PyGCL implements three contrasting modes: (a) local-local, (b) global-local, and (c) global-global modes. You can refer to the `models` folder for details. Note that the bootstrapping latent loss involves some special model design (asymmetric online/offline encoders and momentum weight updates) and thus we implement contrasting modes involving this contrastive objective in a separate `BGRL` model.

### Contrastive Objectives

In `GCL.losses`, PyGCL implements the following contrastive objectives:

| Contrastive objectives                | Class name      |
| ------------------------------------- | --------------- |
| InfoNCE loss                          | `InfoNCELoss`   |
| Jensen-Shannon Divergence (JSD) loss  | `JSDLoss`       |
| Triplet Margin (TM) loss              | `TripletLoss`   |
| Bootstrapping Latent (BL) loss        | `BootstrapLoss` |
| Barlow Twins (BT) loss                | `BTLoss`        |
| VICReg loss                           | `VICRegLoss`    |

All these objectives are for contrasting positive and negative pairs at the same scale (i.e. local-local and global-global modes). For global-local modes, we offer `G2L` variants except for Barlow Twins and VICReg losses. Moreover, for InfoNCE, JSD, and Triplet losses, we further provide `G2LEN` variants, primarily for node-level tasks, which involve explicit construction of negative samples. You can find their examples in the root folder.

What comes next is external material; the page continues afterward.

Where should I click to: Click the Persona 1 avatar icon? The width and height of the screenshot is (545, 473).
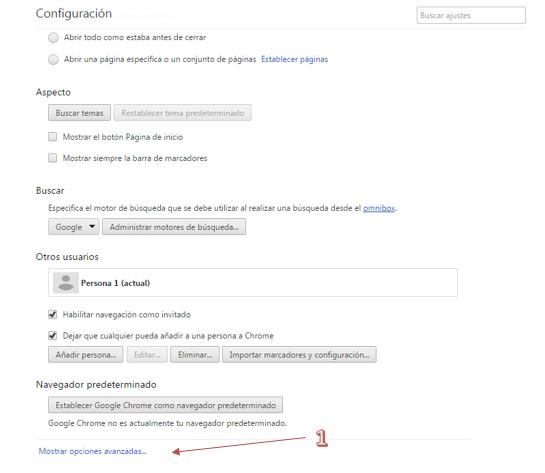[66, 283]
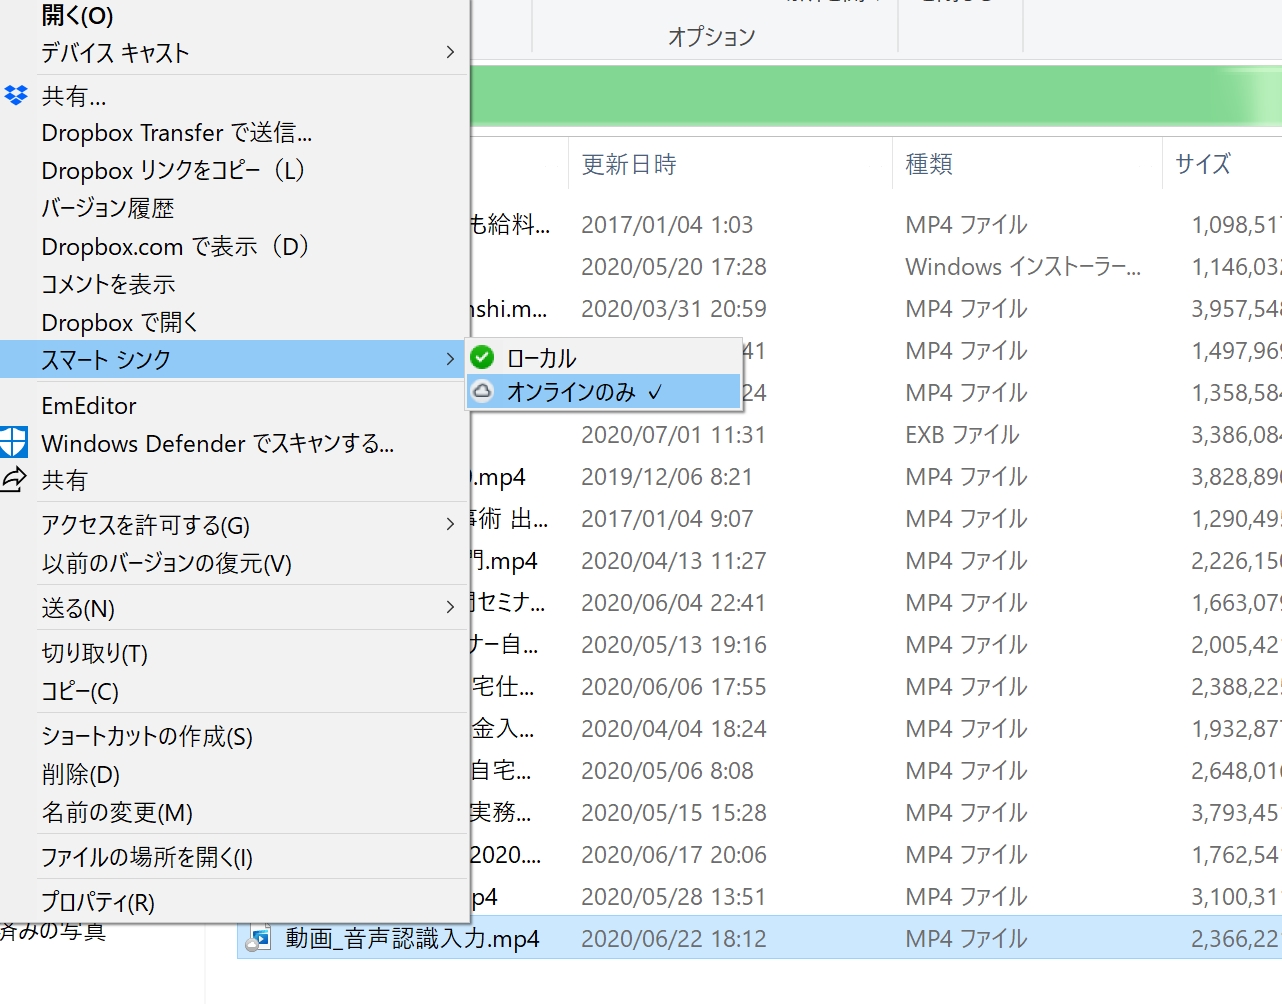The image size is (1282, 1004).
Task: Click the Windows Defender shield icon
Action: point(14,442)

### Negative Mining Strategies

In `GCL.losses`, PyGCL further implements four negative mining strategies that are build upon the InfoNCE contrastive objective:

| Hard negative mining strategies   | Class name                           |
| --------------------------------- | ------------------------------------ |
| Hard negative mixing              | `HardMixingLoss`                     |
| Conditional negative sampling     | `RingLoss`                           |
| Debiased contrastive objective    | `InfoNCELoss(debiased_nt_xent_loss)` |
| Hardness-biased negative sampling | `InfoNCELoss(hardness_nt_xent_loss)` |

## Utilities

PyGCL provides various utilities for data loading, model training, and experiment execution.

In `GCL.util` you can use the following utilities:

* `split_dataset`: splits the dataset into train/test/validation sets according to public or random splits. Currently, four split modes are supported: [`rand`, `ogb`, `wikics`, `preload`] .
* `seed_everything`: manually sets the seed to numpy and PyTorch environments to ensure better reproducebility.
* `SimpleParam`: provides a simple parameter configuration class to manage parameters from microsoft-nni, JSON, and YAML files.

We also implement two downstream classifiers`LR_classification` and `SVM_classification` in `GCL.eval` based on PyTorch and Scikit-learn respectively.

Moreover, based on PyTorch Geometric, we provide functions for loading common node and graph datasets. You can use`load_node_dataset` and `load_graph_dataset` in `utils.py`.